Con ser importante el acoso de la resistencia, lo que más preocupaba a los alemanes en Francia era adivinar dónde descargarían su golpe los aliados. Había tres opiniones: Rommel suponía que el punto elegido por sus playas y escasas defensas sería la bahía del Sena; Von Rundstedt, comandante en jefe del oeste, creía que la elección aliada recaería sobre Calais, mejor defendido, pero más próximo a las islas Británicas y con mejores comunicaciones hacia París; Hitler opinaba que, incluso, podrían desembarcar más al norte, para caer sobre los Países Bajos y atacar directamente el corazón de Alemania. Consciente de los interrogantes que se estarían planteando los generales de Hitler, el mando aliado, presidido por el general Eisenhower, les obsequió con una formidable campaña de desinformación: bombardeó por igual las defensas de las posibles zonas de desembarco e hizo lo imposible por hacer creer a los alemanes que «Overlord» caería sobre la zona de Calais. La segunda gran cuestión que se planteaban los mandos alemanes era cómo había que responder ante el ataque.
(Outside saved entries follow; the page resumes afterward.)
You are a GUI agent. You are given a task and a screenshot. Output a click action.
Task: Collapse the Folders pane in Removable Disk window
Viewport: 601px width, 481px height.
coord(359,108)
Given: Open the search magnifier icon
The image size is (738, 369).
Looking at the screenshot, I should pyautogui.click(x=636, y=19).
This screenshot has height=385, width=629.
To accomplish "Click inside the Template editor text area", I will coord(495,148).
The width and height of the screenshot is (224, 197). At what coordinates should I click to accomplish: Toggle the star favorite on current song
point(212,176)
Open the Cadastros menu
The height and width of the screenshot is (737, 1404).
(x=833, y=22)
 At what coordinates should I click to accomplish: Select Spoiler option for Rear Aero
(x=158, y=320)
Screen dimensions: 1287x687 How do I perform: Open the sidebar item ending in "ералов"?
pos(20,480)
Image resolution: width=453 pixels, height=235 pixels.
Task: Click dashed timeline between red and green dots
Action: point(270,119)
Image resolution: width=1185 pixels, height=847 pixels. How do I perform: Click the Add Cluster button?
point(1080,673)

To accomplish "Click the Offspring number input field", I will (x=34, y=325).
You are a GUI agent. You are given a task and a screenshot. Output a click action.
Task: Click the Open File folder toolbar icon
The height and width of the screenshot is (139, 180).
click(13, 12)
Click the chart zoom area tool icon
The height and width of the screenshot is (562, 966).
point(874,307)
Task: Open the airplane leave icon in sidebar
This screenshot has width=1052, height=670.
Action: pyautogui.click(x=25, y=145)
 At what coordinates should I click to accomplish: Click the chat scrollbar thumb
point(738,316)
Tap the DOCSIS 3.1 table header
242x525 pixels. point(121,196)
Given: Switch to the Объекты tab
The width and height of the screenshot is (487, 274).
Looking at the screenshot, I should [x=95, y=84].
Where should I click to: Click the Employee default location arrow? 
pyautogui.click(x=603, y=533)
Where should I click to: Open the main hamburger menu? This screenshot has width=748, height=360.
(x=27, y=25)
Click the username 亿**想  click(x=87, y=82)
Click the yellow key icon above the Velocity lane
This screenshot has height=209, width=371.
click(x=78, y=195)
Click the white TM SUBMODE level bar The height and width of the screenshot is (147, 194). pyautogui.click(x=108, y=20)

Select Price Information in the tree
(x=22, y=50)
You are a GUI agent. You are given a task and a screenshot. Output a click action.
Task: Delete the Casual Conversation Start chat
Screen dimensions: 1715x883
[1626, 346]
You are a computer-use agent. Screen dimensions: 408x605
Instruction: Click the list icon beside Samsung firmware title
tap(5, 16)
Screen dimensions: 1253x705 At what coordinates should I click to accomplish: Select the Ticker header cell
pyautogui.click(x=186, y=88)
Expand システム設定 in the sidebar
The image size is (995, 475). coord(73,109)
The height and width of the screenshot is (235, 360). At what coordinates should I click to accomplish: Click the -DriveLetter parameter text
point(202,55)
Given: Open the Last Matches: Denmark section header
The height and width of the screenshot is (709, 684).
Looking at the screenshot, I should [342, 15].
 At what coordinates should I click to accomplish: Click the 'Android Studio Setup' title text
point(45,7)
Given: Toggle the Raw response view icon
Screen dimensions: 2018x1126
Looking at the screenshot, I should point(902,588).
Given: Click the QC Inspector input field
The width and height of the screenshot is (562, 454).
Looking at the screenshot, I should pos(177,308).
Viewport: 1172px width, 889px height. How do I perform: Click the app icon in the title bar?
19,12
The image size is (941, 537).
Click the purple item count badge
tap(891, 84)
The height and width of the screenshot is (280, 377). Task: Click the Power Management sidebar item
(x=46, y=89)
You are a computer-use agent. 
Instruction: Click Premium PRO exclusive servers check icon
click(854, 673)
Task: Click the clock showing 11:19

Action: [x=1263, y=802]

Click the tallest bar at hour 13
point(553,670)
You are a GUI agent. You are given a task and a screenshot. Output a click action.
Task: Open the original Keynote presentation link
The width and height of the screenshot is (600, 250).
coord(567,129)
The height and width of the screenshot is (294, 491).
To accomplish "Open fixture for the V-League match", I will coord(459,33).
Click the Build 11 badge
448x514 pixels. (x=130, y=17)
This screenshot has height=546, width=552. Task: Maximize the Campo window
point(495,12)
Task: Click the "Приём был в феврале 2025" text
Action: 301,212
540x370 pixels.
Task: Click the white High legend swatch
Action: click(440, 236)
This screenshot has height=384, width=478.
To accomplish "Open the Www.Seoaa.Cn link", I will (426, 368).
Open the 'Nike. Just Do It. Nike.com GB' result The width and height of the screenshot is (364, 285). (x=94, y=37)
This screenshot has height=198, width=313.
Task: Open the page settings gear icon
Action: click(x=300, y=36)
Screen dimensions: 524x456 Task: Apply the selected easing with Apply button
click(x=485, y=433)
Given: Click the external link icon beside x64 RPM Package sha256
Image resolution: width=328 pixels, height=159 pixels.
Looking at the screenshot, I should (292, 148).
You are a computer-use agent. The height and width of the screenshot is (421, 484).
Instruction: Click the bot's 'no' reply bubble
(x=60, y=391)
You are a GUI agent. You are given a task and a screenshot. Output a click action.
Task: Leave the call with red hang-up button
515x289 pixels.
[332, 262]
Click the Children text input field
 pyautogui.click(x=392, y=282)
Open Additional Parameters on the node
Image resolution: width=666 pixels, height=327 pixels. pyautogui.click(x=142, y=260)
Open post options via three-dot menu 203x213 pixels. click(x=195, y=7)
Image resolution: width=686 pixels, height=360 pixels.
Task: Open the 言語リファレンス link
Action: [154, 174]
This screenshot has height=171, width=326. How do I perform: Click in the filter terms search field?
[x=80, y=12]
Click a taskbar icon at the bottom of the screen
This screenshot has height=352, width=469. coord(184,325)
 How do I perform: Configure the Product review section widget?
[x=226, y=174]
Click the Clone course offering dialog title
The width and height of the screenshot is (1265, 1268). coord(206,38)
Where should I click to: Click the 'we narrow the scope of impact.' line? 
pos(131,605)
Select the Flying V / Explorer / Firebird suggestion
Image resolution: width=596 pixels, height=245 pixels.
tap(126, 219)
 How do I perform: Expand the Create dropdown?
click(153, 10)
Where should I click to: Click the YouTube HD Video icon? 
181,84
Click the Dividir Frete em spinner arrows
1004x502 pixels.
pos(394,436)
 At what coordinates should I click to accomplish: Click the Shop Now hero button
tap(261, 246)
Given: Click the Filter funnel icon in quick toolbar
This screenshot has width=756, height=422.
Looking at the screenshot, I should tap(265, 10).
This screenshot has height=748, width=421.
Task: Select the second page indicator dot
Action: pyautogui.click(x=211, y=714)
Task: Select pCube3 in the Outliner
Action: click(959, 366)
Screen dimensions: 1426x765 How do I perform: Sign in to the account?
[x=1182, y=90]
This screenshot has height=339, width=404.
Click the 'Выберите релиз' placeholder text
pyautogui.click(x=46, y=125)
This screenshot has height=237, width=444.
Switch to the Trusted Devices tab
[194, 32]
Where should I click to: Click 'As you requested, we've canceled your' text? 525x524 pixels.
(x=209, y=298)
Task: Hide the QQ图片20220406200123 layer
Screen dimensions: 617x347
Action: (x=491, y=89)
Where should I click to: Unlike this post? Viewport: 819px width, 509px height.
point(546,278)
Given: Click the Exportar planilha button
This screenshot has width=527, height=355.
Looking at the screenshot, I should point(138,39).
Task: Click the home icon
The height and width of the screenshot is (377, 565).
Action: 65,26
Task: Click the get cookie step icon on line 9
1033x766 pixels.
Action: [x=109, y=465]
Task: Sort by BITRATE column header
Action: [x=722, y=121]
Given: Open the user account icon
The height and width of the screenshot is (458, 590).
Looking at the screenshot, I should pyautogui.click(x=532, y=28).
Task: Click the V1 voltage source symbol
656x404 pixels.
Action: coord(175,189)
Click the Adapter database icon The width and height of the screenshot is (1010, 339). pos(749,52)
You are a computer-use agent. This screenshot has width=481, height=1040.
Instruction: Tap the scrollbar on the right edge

Rommel sostenía que era imprescindible arrojar a los aliados al mar en las mismas playas de desembarco; Von Rundstedt, por el contrario, defendía que la resistencia en la costa era imposible, por lo que debería derrotárseles cuando avanzasen hacia el interior sin haber consolidado suficientemente sus cabezas de playa ni organizado a fondo sus suministros.